Records to process
● ● ● ● ● ● ●
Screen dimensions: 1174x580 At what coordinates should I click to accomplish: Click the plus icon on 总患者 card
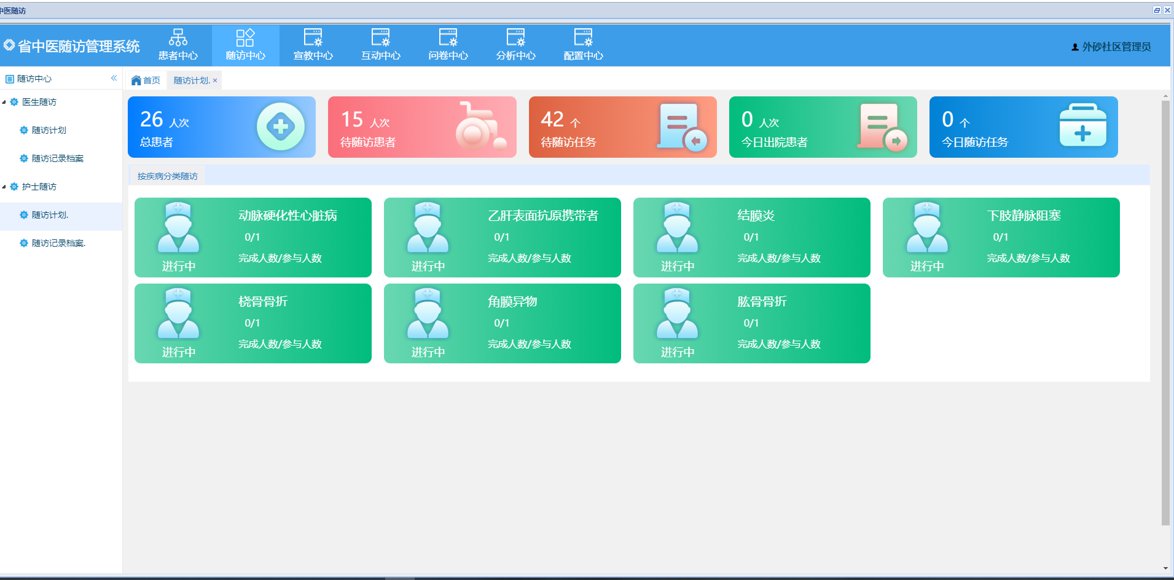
● ● ● ● ● ● ●
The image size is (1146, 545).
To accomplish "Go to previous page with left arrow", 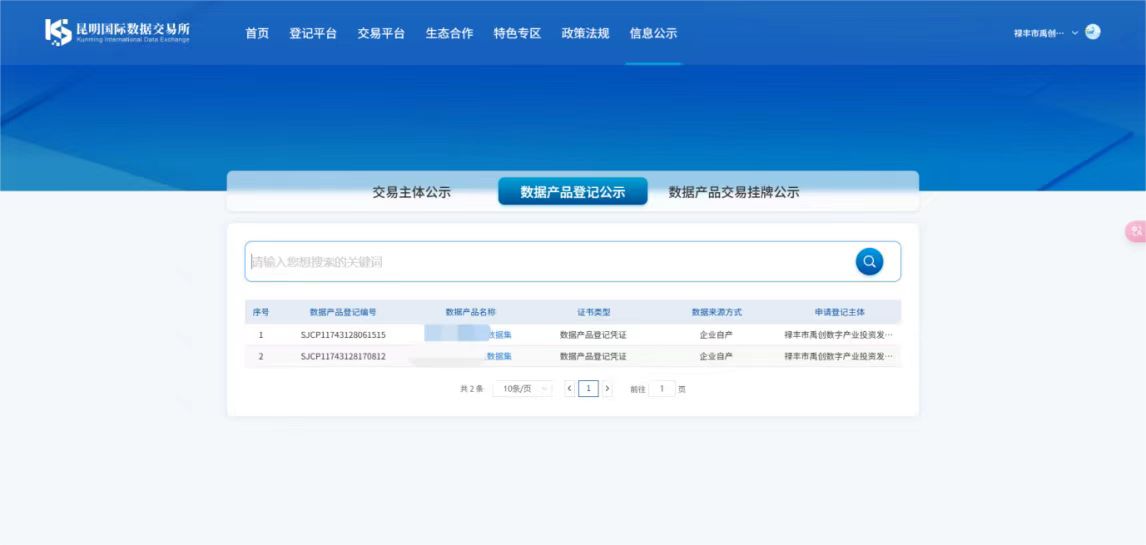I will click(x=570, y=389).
● ● ● ● ● ● ●
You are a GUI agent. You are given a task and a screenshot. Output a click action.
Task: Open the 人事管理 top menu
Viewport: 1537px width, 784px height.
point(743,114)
● ● ● ● ● ● ●
Problem description
Reproduce the lines of the material verbatim, beginning at the line that contains "You are a GUI" and stopping after the line that contains "point(743,114)".

The output
You are a GUI agent. You are given a task and a screenshot. Output a click action.
Task: Open the 人事管理 top menu
Viewport: 1537px width, 784px height.
point(743,114)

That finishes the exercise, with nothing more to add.